__Text under study__.
*** Begin section ***
Documentation Experience Platform Query Service Guide

Clustering algorithms

Last update: November 22, 2024

Topics:
Queries

CREATED FOR:

Developer

Clustering algorithms group data points into distinct clusters based on their similarities, enabling unsupervised learning to uncover patterns within the data. To create a clustering algorithm, use the type parameter in the OPTIONS clause to specify the algorithm you want to use for model training. Next, define the relevant parameters as key-value pairs to fine-tune the model.

NOTE

Ensure you understand the parameter requirements for the chosen algorithm. If you choose not to customize certain parameters, the system applies default settings. Consult the relevant documentation to understand each parameter’s function and default values.

K-Means

K-Means is a clustering algorithm that partitions data points into a predefined number of clusters (k). It is one of the most commonly used algorithms for clustering due to its simplicity and efficiency.

Parameters

When using K-Means, the following parameters can be set in the OPTIONS clause:

Parameter	Description	Default Value	Possible Values
`MAX_ITER`	The number of iterations the algorithm should run.	`20`	(>= 0)
`TOL`	The convergence tolerance level.	`0.0001`	(>= 0)
`NUM_CLUSTERS`	The number of clusters to create (`k`).	`2`	(>1)
`DISTANCE_TYPE`	The algorithm used to compute the distance between two points. The value is case-sensitive.	`euclidean`	`euclidean`, `cosine`
`KMEANS_INIT_METHOD`	The initialization algorithm for the cluster centers.	`k-means\|\|`	`random`, `k-means\|\|` (A parallel version of k-means++)
`INIT_STEPS`	The number of steps for the `k-means\|\|` initialization mode (applicable only when `KMEANS_INIT_METHOD` is `k-means\|\|`).	`2`	(>0)
`PREDICTION_COL`	The name of the column where predictions will be stored.	`prediction`	Any string
`SEED`	A random seed for reproducibility.	`-1689246527`	Any 64-bit number
`WEIGHT_COL`	The name of the column used for instance weights. If not set, all instances are weighted equally.	`not set`	N/A

Example

CREATE MODEL modelname
OPTIONS(
  type = 'kmeans',
  MAX_ITERATIONS = 30,
  NUM_CLUSTERS = 4
)
AS SELECT col1, col2, col3 FROM training-dataset;

Bisecting K-means

Bisecting K-means is a hierarchical clustering algorithm that uses a divisive (or “top-down”) approach. All observations start in a single cluster, and splits are performed recursively as the hierarchy is built. Bisecting K-means can often be faster than regular K-means, but it typically produces different cluster results.

Parameters

Parameter	Description	Default value	Possible Values
`MAX_ITER`	The maximum number of iterations the algorithm runs.	20	(>= 0)
*** End section ***
__Data for review__.
*** Begin section ***
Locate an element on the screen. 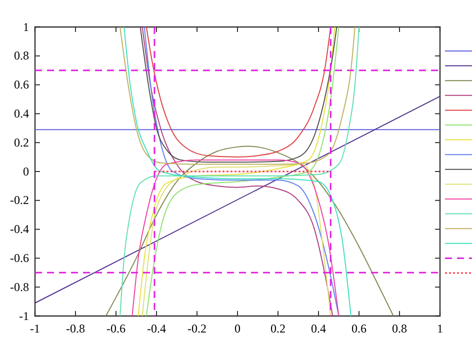 The height and width of the screenshot is (339, 474). x-tick-label: 0.4 is located at coordinates (318, 329). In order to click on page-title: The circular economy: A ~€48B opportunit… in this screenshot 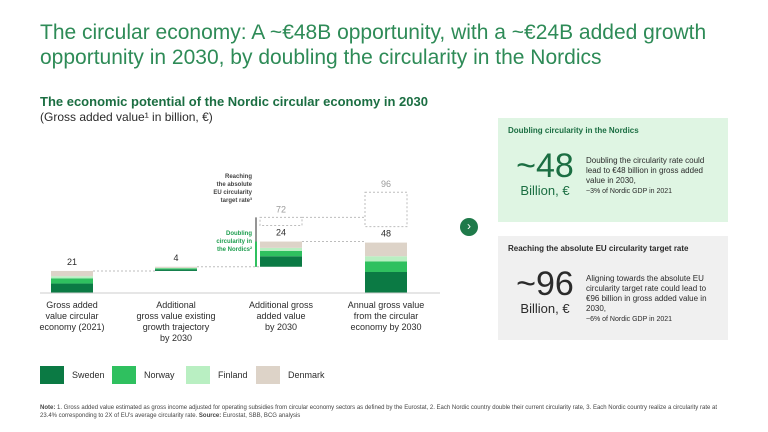, I will do `click(374, 45)`.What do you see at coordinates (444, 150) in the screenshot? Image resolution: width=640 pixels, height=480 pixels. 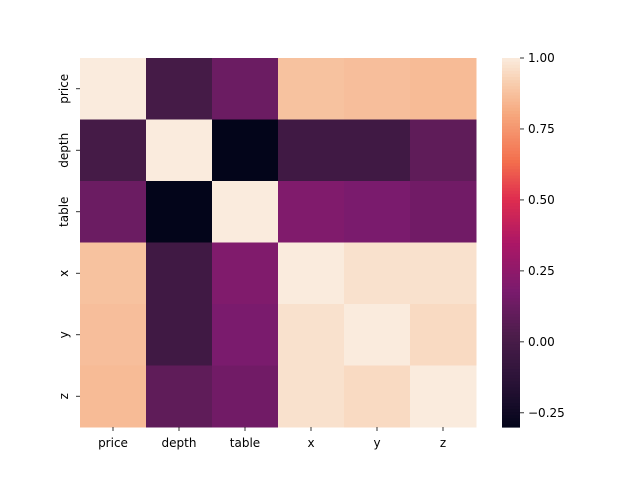 I see `heatmap-cell-depth-z` at bounding box center [444, 150].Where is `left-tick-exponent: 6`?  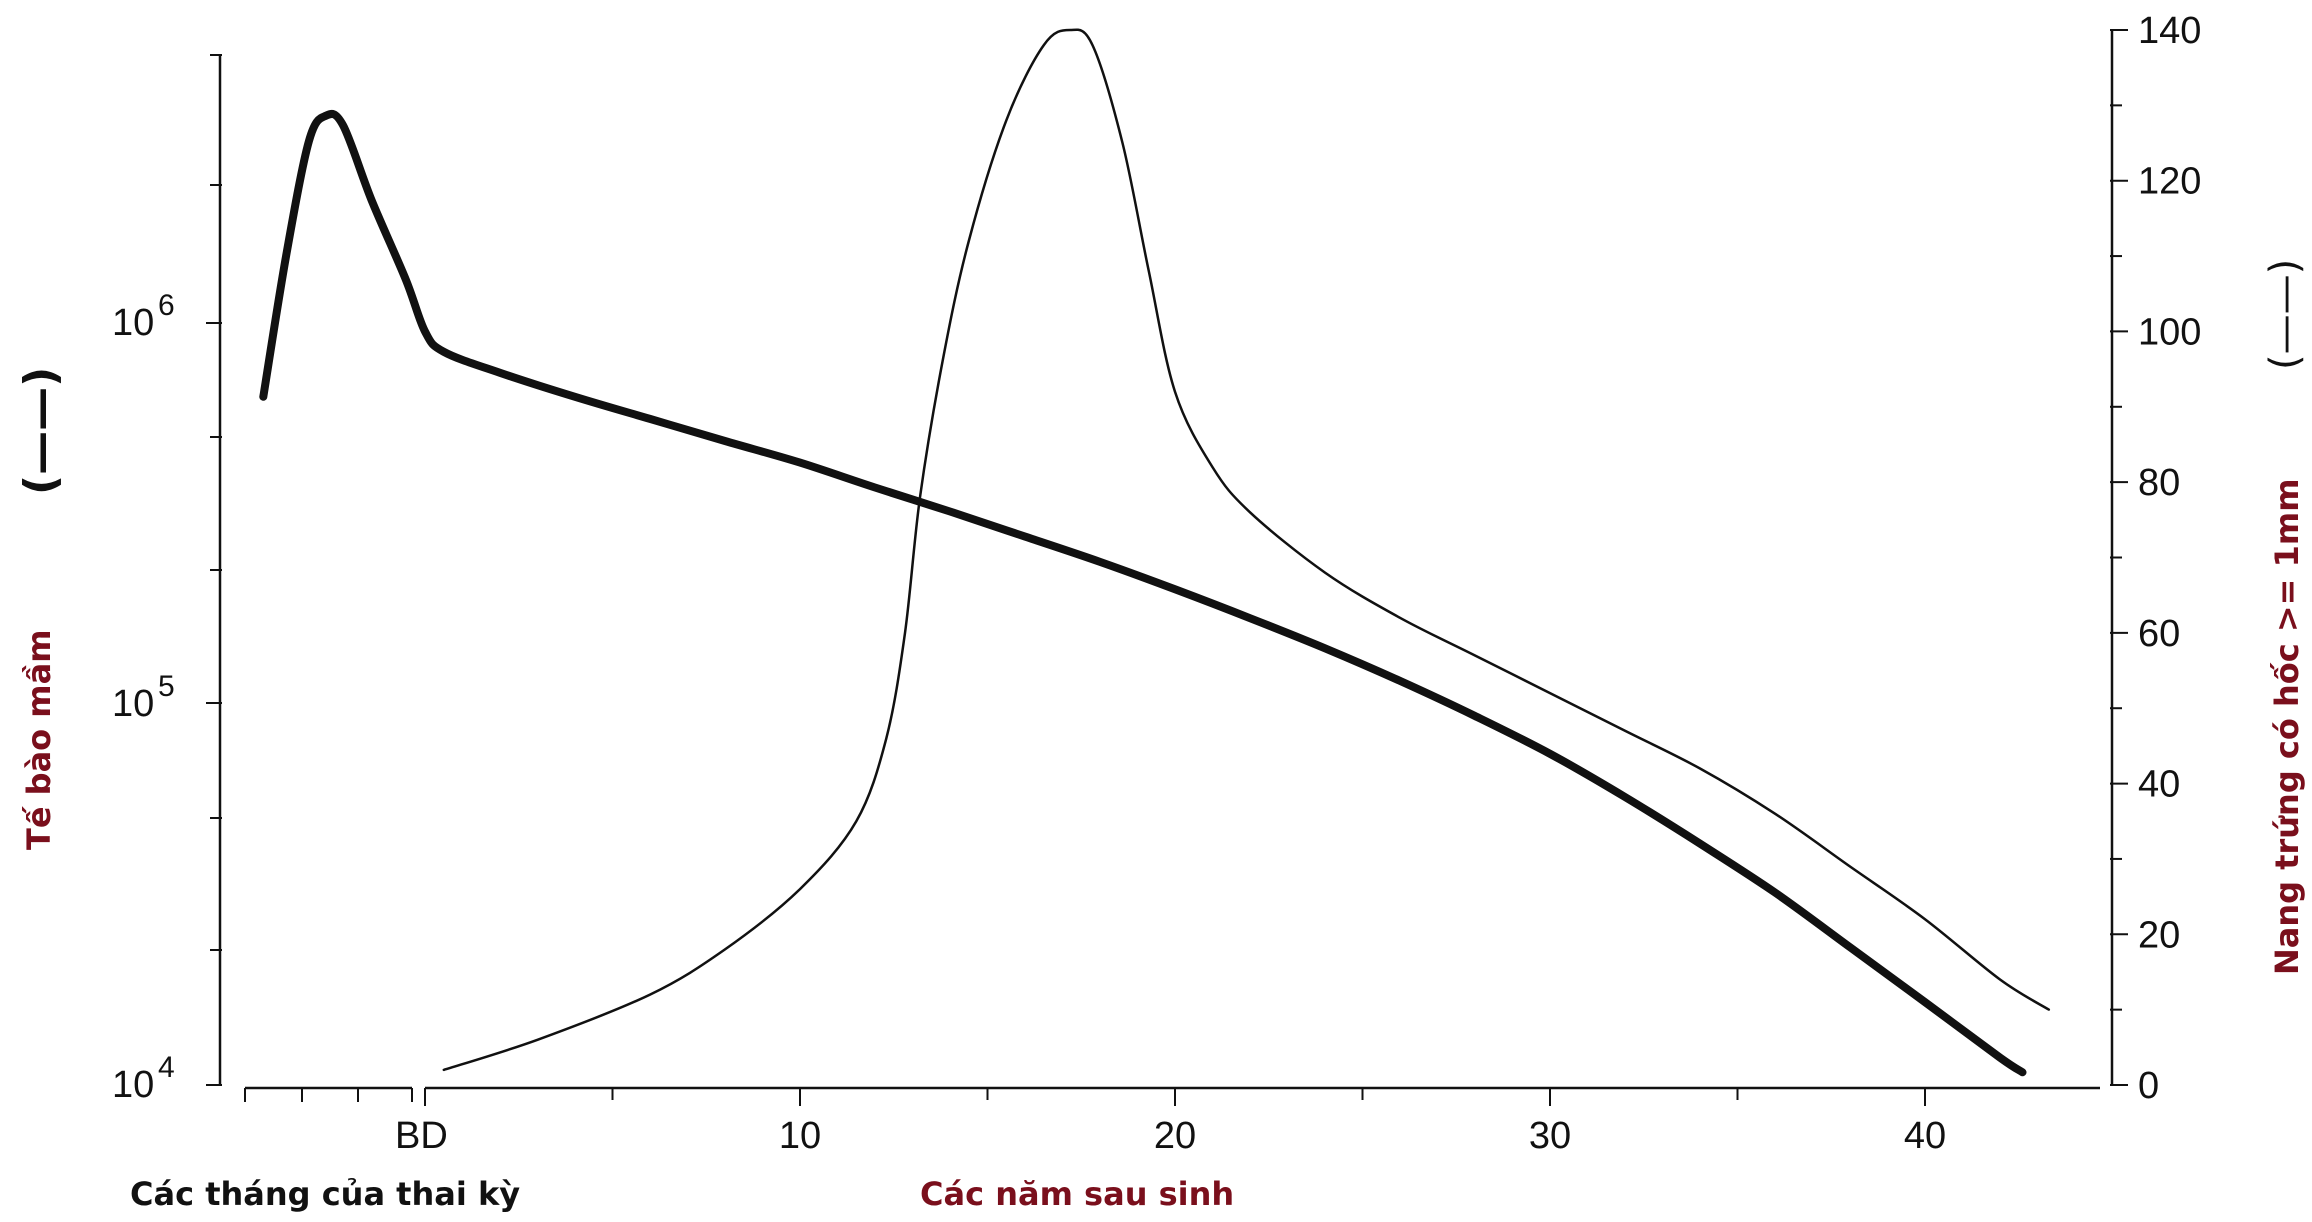 left-tick-exponent: 6 is located at coordinates (166, 306).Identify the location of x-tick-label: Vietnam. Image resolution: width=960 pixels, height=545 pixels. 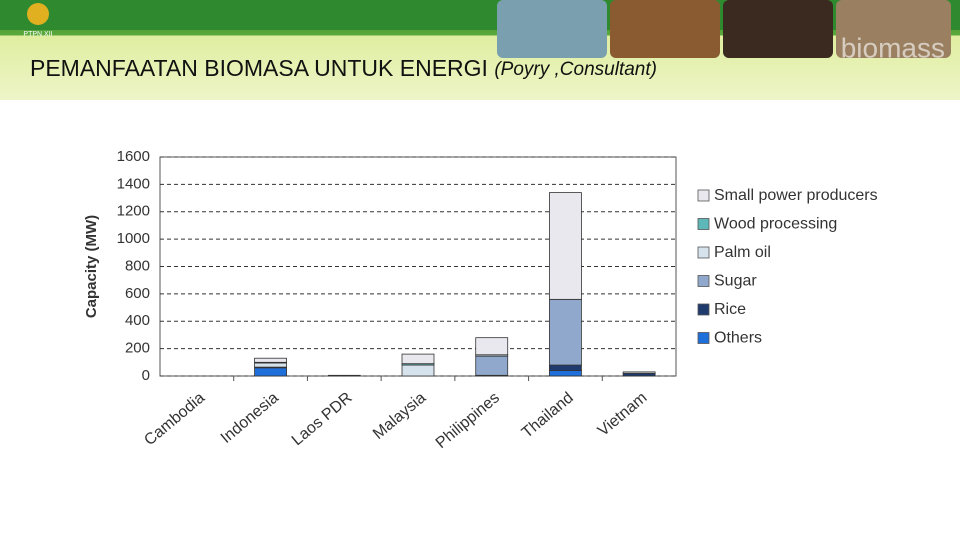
*** End section ***
__What you will do__. According to the clustering algorithms page, what is the default number of clusters that K-Means creates? The lines bear no relation to the clustering algorithms page.

__Exercise output__. 2